If, for example, you need sellers who are self-motivated (a personal trait), then you can ask behavioral questions to find out who is and isn’t self-motivated. Here’s a sample question set that would give you this information:

Situation: Tell me about a time when there wasn’t any special incentive or commission offered in your current role but there was still an expectation that sellers respond.

Behavior: What, specifically, did you do?

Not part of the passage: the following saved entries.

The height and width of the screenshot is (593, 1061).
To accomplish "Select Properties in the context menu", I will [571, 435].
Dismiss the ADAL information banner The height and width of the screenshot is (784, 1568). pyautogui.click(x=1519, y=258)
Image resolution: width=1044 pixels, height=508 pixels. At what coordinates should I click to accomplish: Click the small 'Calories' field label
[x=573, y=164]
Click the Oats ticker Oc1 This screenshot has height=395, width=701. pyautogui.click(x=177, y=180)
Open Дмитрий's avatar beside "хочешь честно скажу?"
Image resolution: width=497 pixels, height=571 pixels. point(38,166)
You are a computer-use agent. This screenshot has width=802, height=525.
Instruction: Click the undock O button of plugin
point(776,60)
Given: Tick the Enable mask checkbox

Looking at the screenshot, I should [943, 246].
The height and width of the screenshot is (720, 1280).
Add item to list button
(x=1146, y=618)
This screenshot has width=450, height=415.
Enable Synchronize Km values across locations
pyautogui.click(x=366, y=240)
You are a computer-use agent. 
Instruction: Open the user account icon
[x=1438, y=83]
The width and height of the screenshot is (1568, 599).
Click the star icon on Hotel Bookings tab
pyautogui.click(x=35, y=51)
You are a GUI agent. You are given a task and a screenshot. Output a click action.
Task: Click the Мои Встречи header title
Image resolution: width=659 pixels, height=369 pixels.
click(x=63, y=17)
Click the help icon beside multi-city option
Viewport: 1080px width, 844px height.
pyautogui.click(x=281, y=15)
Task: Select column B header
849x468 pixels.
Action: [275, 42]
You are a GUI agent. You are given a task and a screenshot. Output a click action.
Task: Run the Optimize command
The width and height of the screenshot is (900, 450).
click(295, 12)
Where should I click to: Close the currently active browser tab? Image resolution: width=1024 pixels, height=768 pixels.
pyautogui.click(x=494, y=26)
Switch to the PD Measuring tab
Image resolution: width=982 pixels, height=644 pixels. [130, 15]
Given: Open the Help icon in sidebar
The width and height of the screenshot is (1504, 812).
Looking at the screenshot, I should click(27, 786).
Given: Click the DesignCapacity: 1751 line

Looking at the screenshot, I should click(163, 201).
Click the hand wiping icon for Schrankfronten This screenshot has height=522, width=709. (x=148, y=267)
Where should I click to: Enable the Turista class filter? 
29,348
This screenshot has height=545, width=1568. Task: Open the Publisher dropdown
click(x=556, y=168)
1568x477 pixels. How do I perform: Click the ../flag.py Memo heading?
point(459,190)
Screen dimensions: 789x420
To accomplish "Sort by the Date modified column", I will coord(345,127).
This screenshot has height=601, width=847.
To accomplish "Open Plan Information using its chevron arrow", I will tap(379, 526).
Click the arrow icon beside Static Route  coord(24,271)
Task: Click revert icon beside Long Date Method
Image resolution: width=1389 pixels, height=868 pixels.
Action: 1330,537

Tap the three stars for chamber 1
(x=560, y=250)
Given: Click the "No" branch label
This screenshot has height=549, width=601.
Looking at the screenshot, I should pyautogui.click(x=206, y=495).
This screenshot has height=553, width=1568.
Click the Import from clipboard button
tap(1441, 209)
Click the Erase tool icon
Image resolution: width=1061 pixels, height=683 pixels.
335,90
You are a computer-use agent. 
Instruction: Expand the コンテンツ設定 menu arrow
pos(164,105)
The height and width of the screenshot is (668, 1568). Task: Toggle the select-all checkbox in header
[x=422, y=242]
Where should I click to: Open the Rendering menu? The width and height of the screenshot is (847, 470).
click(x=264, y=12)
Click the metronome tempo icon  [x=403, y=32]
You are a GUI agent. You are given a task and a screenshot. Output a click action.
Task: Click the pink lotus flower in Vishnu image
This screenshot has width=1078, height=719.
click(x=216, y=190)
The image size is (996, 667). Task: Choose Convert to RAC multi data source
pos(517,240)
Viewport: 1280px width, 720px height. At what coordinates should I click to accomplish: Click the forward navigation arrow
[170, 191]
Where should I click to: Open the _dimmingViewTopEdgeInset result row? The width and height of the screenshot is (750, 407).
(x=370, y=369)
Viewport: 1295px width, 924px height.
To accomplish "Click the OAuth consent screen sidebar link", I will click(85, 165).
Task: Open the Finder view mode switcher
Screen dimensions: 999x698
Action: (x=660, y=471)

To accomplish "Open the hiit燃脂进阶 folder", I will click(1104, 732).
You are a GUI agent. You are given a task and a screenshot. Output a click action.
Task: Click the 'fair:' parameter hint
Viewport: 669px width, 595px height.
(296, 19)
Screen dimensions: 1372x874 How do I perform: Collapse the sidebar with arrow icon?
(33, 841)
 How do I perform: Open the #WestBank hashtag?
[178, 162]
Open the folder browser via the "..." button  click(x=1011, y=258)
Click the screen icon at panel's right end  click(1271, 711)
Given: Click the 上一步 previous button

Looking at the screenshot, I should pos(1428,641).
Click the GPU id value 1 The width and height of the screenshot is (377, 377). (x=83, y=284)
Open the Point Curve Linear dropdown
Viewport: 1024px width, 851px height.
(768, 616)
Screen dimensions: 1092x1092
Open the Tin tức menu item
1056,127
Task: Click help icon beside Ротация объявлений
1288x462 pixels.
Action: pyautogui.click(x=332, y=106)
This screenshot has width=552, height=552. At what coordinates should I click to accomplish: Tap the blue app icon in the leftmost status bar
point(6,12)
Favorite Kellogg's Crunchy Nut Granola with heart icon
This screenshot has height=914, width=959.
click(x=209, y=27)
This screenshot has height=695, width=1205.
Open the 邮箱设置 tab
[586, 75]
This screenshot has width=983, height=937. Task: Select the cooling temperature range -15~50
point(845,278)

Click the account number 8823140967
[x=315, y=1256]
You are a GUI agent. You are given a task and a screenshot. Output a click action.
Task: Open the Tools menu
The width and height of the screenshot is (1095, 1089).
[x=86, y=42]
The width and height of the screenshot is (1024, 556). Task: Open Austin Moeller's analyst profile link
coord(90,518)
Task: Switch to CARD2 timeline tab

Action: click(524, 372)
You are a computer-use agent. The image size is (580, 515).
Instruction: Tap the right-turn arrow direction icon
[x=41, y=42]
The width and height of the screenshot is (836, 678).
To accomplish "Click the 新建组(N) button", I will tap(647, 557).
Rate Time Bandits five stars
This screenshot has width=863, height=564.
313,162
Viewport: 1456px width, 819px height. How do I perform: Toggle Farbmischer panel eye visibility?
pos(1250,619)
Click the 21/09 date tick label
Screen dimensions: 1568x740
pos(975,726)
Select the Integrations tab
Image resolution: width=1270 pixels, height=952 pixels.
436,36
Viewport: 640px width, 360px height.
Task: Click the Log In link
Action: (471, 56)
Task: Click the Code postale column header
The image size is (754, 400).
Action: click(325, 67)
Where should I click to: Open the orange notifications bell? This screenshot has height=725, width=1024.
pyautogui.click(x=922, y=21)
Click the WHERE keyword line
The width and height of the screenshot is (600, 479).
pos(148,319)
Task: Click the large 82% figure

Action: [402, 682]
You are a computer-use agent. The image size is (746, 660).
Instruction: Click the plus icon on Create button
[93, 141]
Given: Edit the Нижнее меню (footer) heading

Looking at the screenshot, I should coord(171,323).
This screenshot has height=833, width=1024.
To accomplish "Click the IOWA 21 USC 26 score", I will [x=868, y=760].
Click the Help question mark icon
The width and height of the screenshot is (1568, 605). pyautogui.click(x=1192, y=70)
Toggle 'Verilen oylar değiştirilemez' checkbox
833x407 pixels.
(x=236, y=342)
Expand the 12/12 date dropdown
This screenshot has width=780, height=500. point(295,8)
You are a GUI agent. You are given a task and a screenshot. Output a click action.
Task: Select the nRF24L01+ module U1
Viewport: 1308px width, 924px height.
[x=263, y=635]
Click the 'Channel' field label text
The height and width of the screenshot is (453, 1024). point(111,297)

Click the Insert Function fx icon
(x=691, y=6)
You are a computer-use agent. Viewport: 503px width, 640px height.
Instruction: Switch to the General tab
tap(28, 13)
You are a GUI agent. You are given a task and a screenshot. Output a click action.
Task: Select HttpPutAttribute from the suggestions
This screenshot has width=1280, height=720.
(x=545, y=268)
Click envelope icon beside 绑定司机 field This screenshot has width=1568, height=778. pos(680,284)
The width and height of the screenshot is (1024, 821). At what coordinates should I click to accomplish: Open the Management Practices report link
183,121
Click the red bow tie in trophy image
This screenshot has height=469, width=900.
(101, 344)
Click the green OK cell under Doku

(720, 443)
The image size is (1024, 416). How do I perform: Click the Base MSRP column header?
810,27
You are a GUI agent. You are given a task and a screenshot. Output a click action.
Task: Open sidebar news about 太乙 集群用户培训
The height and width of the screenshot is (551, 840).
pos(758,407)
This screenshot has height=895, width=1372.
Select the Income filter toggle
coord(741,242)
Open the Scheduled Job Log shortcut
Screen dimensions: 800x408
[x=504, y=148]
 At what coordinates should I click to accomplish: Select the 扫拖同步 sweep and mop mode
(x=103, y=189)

Results: What was the outcome?

In this situation, someone who is self-motivated would:

  • Not complain extensively about the lack of an extrinsic motivation
  • Describe personal reasons for doing work that was not incentivized
  • Complete the assigned work or meet the expectation without “carrot or stick”
  • Take pride in completing this work even though there was no reward
  • Understand the value of the work in relation to the results achieved

Someone in this situation who is not very self-motivated would:


  • Put a lower priority on the work that does not offer an extrinsic motivation
  • Justify not doing the work with statements like “show me the money”
  • Not understand the value of the work in how it might drive results
  • Complain about situations where there was no clear reward
  • Express some justification for underperforming that’s linked to extrinsic rewards

A sales manager could look at this scenario and come to two conclusions. The first would be that a sales organization needs to offer more external rewards to motivate sellers. The second would be that the sales organization needs to hire more people who are self-motivated and don’t rely so heavily on external rewards. If the most successful sellers in this organization exhibited self-motivation, it would be smart strategy to hire for more who also exhibited this trait.

Select the Right Talent With a Better Way of Interviewing

Once you know what makes sellers successful in your organization, you can develop a profile of the ideal candidate. Your ideal seller has certain skills, certain knowledge, and certain traits. You know what they are because your top sellers exhibit these.

In hiring, your objective is to find the candidate who is the closest match to the ideal seller in your profile. You may not find the perfect candidate who has top ratings in every competency, but the one who comes closest is the one who’s most likely to be a superstar.

As you create your candidate profile and competency model for the open position, you’ll do it without bias. In other words, you won’t have a specific candidate in mind and then select competencies because that candidate exhibits them. Rather, you’re doing this work before you begin interviewing and even before you post the job. This keeps it objective and ensures you select competencies for the role, not for a person.

You may wish to prioritize or weight your competencies, too. If you have a robust training program and will teach candidates certain skills and knowledge, you may put more emphasis on hiring for traits. After all, traits are not something you can teach or build. People bring those in with them (or not). Here’s an example: You may want all sellers to know about your industry, but it might be especially important for the ones who handle your top-tier accounts. Therefore, the weight of this competency might be stronger when you select for senior-level sellers than when you select entry-level sellers.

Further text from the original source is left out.